仮想IPをパブリッククラウド上でフェイルオーバさせるのはしない。手前にELBをかます方式でいく。
primitive p_zabbix ocf:heartbeat:zabbixserver \
params binary="/usr/sbin/zabbix_server" pid="/var/run/zabbix/zabbix_server.pid" \
op start interval="0" timeout="20s" \
op monitor interval="10s" timeout="20s" \
op stop interval="0" timeout="20s" \
meta target-role="Started"
group grpZabbixServer p_zabbix p_postfix
property $id="cib-bootstrap-options" \
dc-version="1.0.13-30bb726" \
cluster-infrastructure="Heartbeat" \
stonith-enabled="false" \
no-quorum-policy="ignore" \
last-lrm-refresh="1466682065"
・リソース登録をする
↓ocfだとリソースエージェントがないといわれてしまうのでとりあえずzabbixはsystemdをつかうことに。
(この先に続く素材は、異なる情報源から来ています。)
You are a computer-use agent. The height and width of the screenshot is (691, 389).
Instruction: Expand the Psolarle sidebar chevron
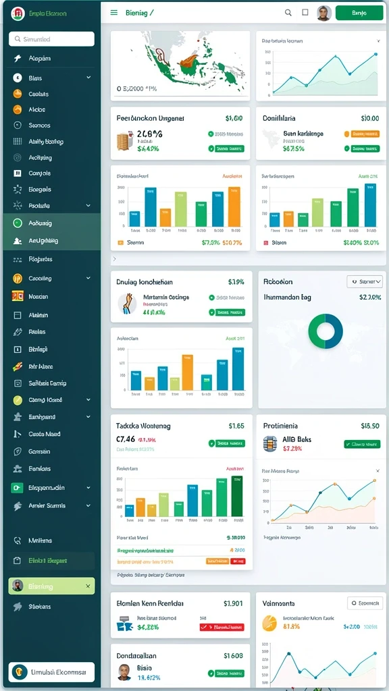click(88, 205)
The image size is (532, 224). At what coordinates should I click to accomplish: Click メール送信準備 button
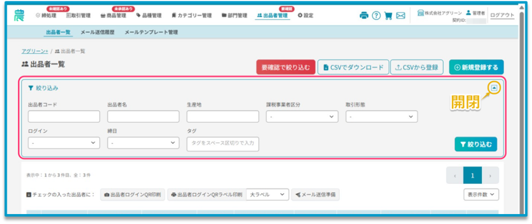tap(315, 195)
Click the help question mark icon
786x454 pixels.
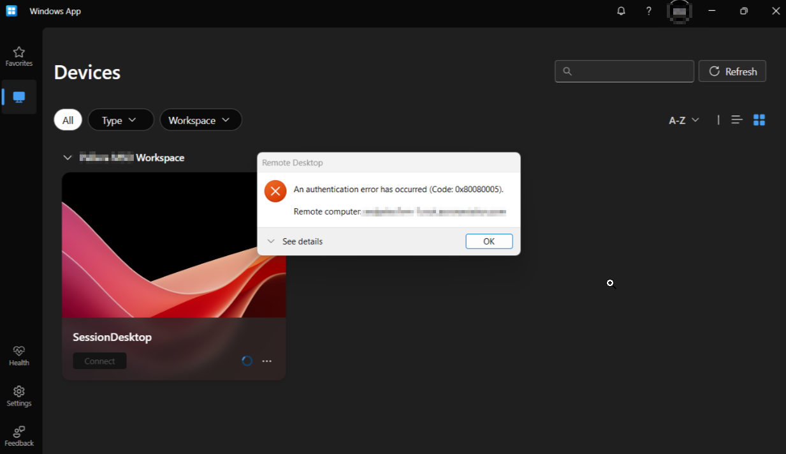point(648,11)
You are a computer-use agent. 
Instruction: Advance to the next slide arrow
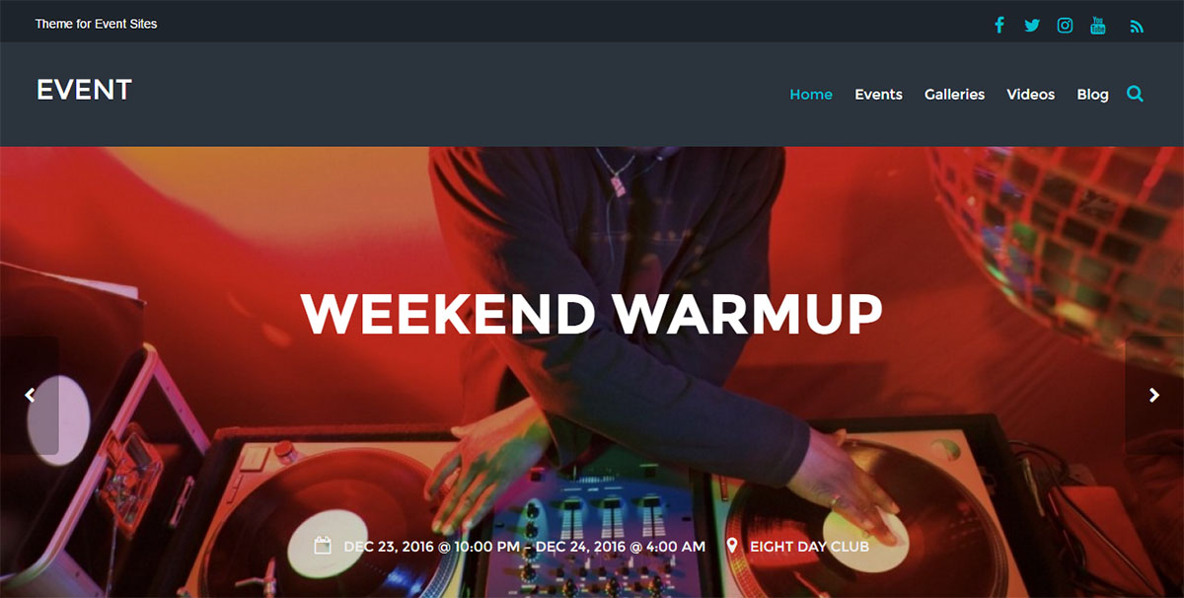click(x=1154, y=395)
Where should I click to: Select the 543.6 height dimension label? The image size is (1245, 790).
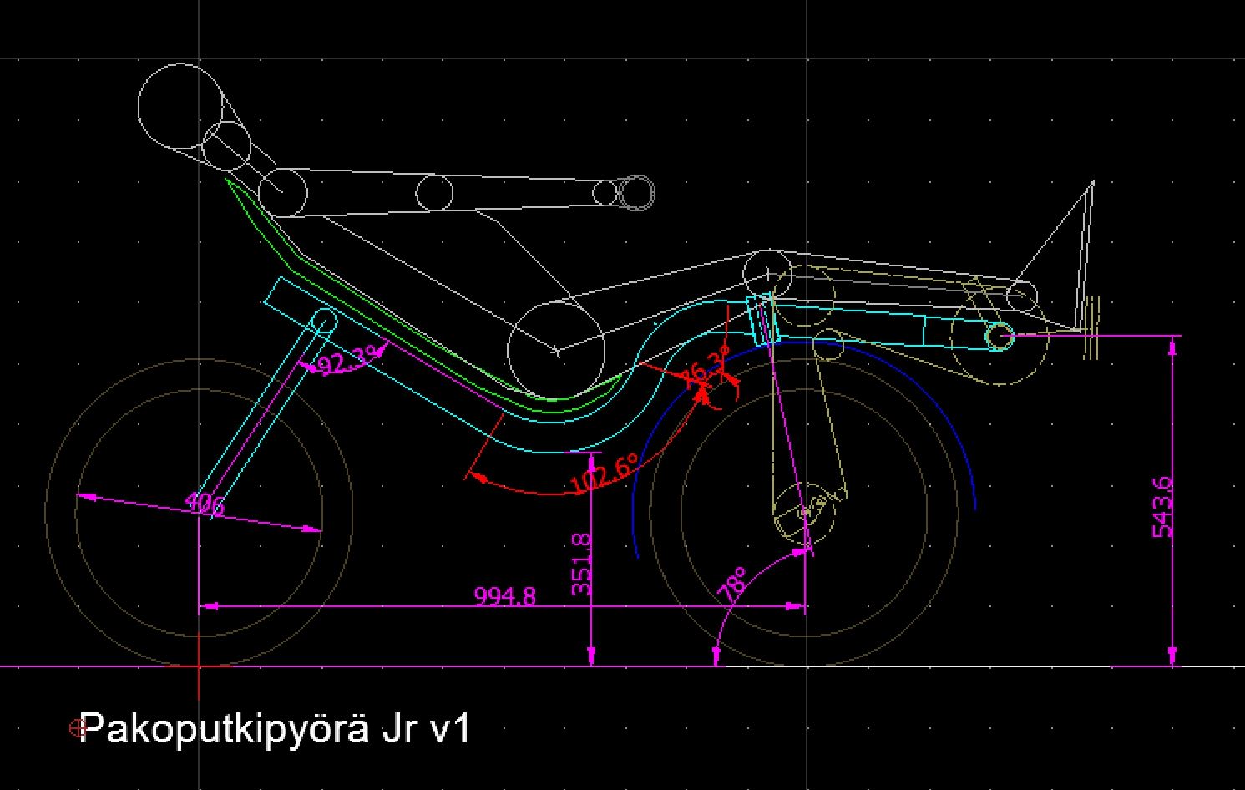(x=1162, y=507)
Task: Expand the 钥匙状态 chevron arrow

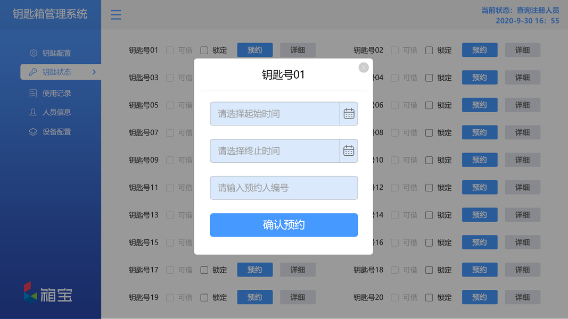Action: click(x=94, y=72)
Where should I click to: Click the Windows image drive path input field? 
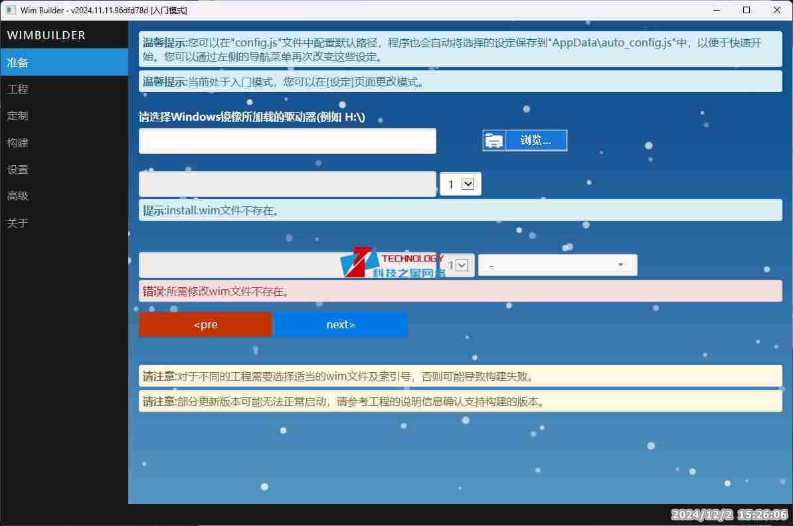pos(287,141)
pcs resource create p_zabbix ocf:heartbeat:zabbixserver \
params binary="/usr/sbin/zabbix_server" pid="/var/run/zabbix/zabbix_server.pid" \
op monitor interval="10s" timeout="20s" \
op stop interval="0" timeout="20s" \
meta target-role="Started"
Error: Unable to create resource 'ocf:heartbeat:zabbixserver', it is not installed on this system (use --force to override)
# pcs resource show
Resource Group: grpZabbixServer
zabbix_server (systemd:zabbix-server): Stopped
WebSite (ocf::heartbeat:apache): Stopped
zabbixはsystemdでがんばる
pcs resource create web_server systemd:httpd op monitor interval=10s
pcs resource group add grpZabbixServer web_server
pcs constraint colocation add web_server zabbix_server INFINITY
# pcs resource show
Resource Group: grpZabbixServer
zabbix_server (systemd:zabbix-server): Started monitor-mng-cent7-test-komi01
web_server (systemd:httpd): Started monitor-mng-cent7-test-komi01
・ステータス確認
# pcs status
Cluster name: zabbixcluster
Last updated: Tue Jul 12 06:39:36 2016 Last change: Tue Jul 12 06:39:17 2016 by root via crm_attribute on monitor-mng-cent7-test-komi01
Stack: corosync
Current DC: monitor-mng-cent7-test-komi01 (version 1.1.13-10.el7_2.2-44eb2dd) - partition WITHOUT quorum
2 nodes and 2 resources configured
Online: [ monitor-mng-cent7-test-komi01 ]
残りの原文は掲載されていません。